The above term, coined by Ghanaian President Kwame Nktumah (1960-1966), applies to the former French colonies as well. It signifies a more subtle, nuanced method of geopolitical dominion, as opposed to imperialism, which implies a more heavy-handed approach, involving martial intervention. In a landmark essay titled “The mechanisms of neo-colonialism,” from 1965. Nktumah observed that “…imperialism simply switches tactics.” Instead of using brute force, the oppressors give “independence to its former subjects, to be followed by “aid” for their development. Under cover of such phrases, however, it devises innumerable ways to accomplish objectives formerly achieved by naked colonialism.

Change in any form is usually accompanied by growing pains, and geopolitical shifts usually follow suit. Resentment over the loss of land and property was followed by a form of acting out, in which the deposed tenants damaged or ruined the physical infrastructure they were forced to leave behind. This was witnessed in Guinea, circa 1958, when resentful Frenchmen absconded to their homeland with everything not nailed down, and destroying anything left behind. Over time, this opposition became more sophisticated, as French General and later President Charles de Gaulle took a lesson learned from tactics used against his Free French forces by the Nazis in World War II. As the German occupiers used the puppet government or “Vichy” regime of French traitors to undermine their countrymen, corruptive elements within individual African states were plied with financial incentives and lavish lifestyles.
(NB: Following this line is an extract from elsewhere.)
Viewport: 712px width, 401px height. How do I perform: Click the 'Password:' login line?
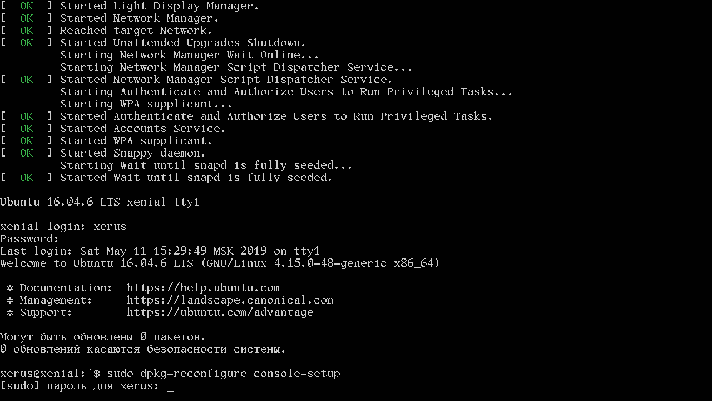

Occasionally, they resorted to the time-honored methodology of intrigue and coup d’état to remove individuals defiant to bribery. In due course, problematic people like Sylvanus Olympio of Togo (1963), and Thomas Sankara of Burkina Faso (1987) were violently eliminated. Preferably, these executions were done by proxy, using indigenous groups pliable to outside influences, but occasionally more deliberate individuals and methods are used. An an example would be the poisoning of Cameroonian leader Félix-Roland Moumié by former French Foreign Legionnaire William Bechtel in Geneva, Switzerland circa 1960, in a state-sponsored murder (at the directive of the SDECE, the French Secret Service agency).

France’s ‘Colonial Tax’

“Without Africa, France will have no history in the 21st Century” -François Mitterrand, French President 1981 to 1995.

“We have to be honest, and acknowledge that a big part of the money in our banks come precisely from the exploitation of the African continent.” -Jacques Chirac, French President 1995 to 2007.

These immoral exploits, committed by a so-called democratic republics, were done for pragmatic purposes. Economic necessity is the driving force behind most political maneuvering from the municipal level on upto the international stage.

Currently, 14 Central and Western African countries are required to maintain a minimum $20 billion balance in French banks, as a stipulation tied to their exit from colonialism. The details of all this may be found via copious research on the internet, although little documentation is on the major news agencies, leading some to level changes of a cover up, while others dismiss it as another yarn of conspiracy. Alas, many of France’s leading lights confess in rare moments of candor, evidenced by the above quotes. As the millennium is underway, the African pot is much sweeter, with renewed discoveries of petroleum deposits, and unearthing rare minerals like coltan, essential for the manufacture of cell phones and other devices. From this, the allegory “Africa bleeds while France feeds,” is derived, with little exaggeration. The positive qualities that drew Europeans to this land of treasuries are the same traits which keep it in a state of dysfunction as the world lines up to leech off the Mother Land.